[Exercise goal] Please list every line in the records below that contains the string "size", matching case exactly.

[Record set]

######

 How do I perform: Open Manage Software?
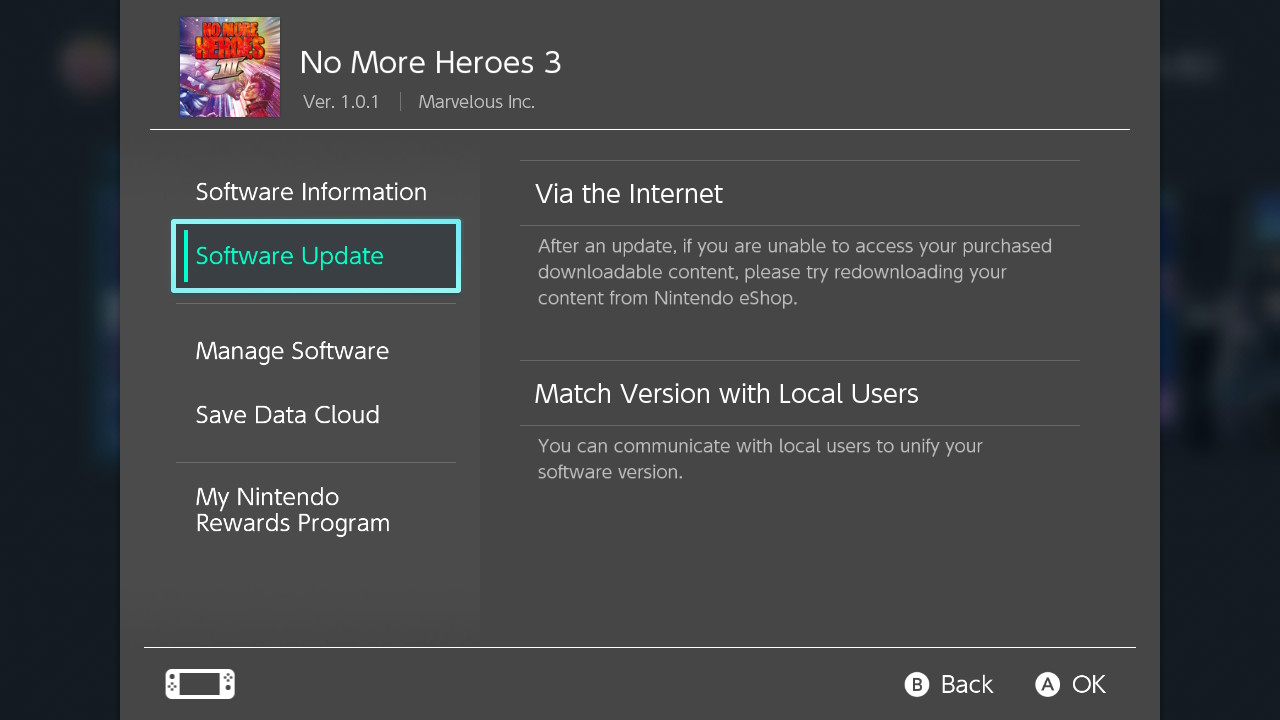[x=292, y=350]
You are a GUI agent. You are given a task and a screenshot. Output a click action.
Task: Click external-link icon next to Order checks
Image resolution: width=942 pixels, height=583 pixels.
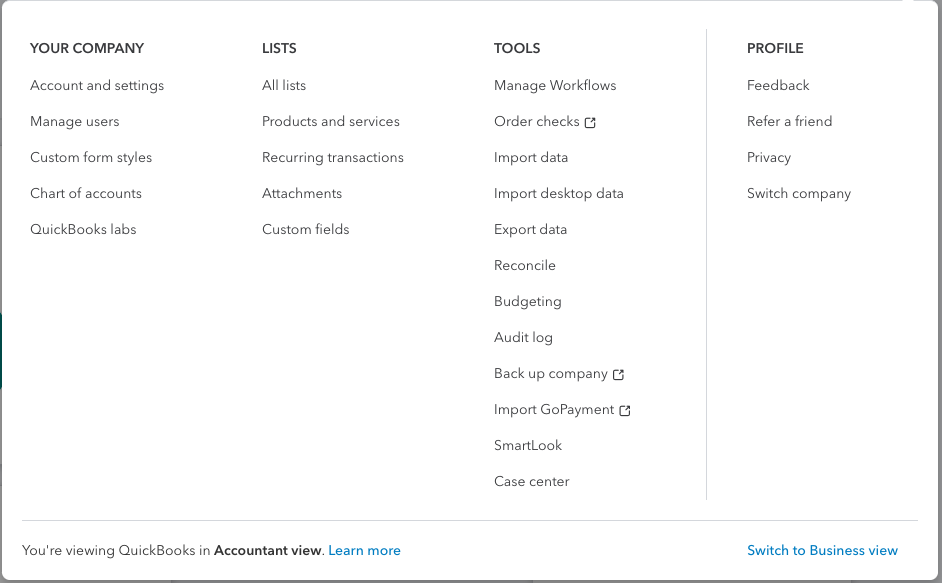590,122
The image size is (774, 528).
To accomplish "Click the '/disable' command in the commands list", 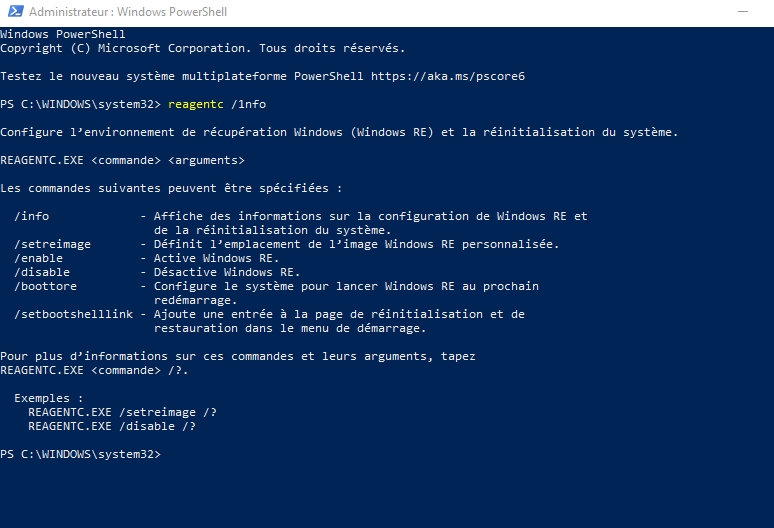I will 42,272.

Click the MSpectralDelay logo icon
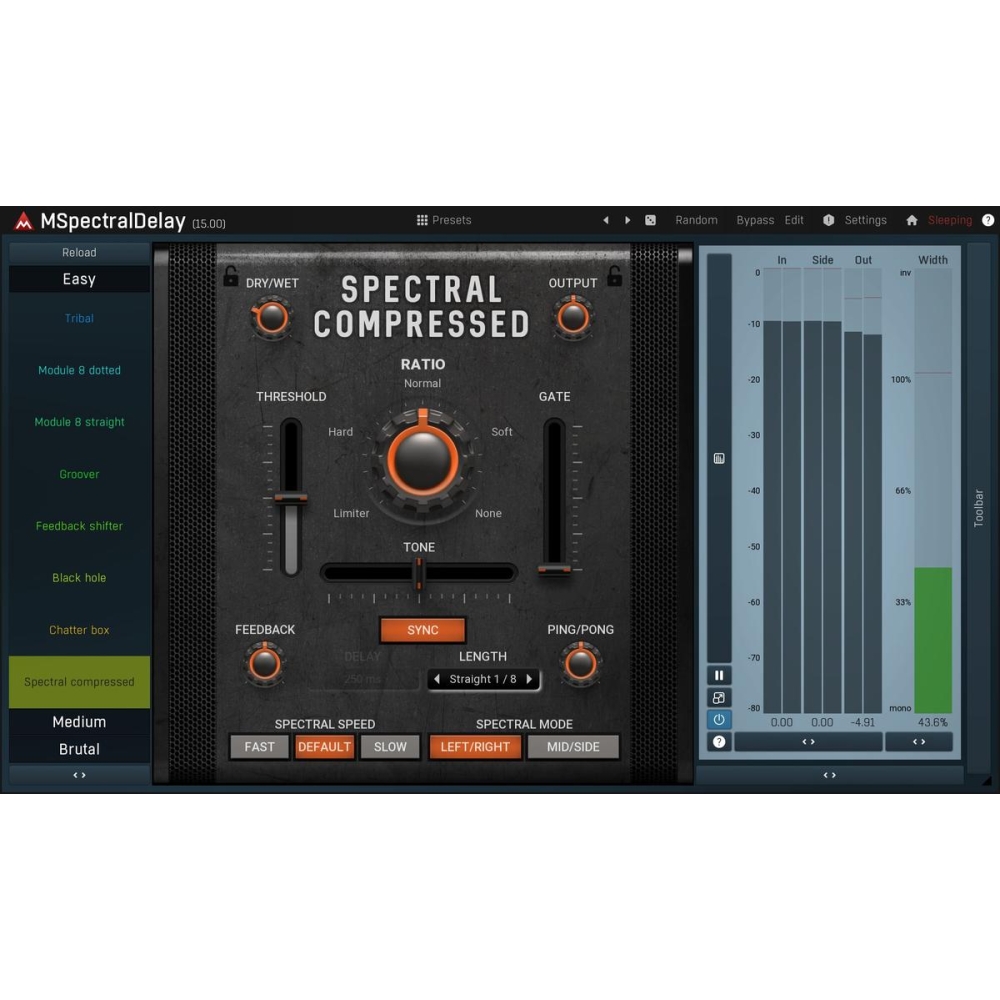tap(22, 220)
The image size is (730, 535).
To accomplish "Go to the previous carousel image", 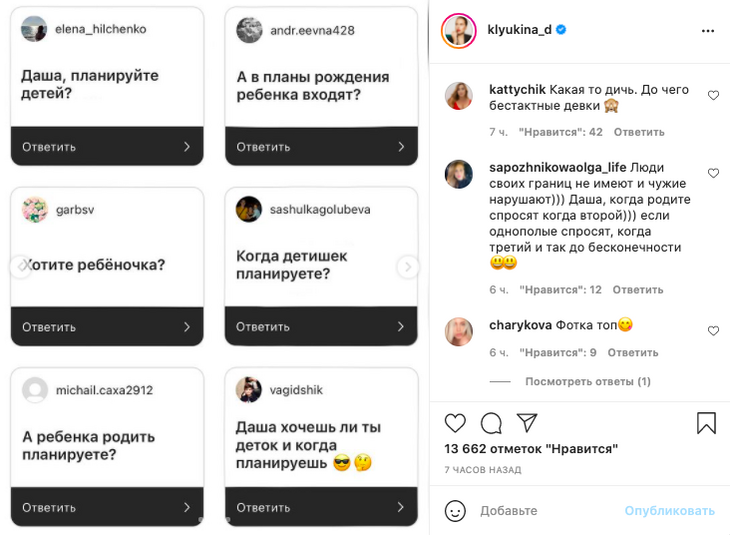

######

[Written reply]
The image size is (774, 528).
The image size is (730, 535).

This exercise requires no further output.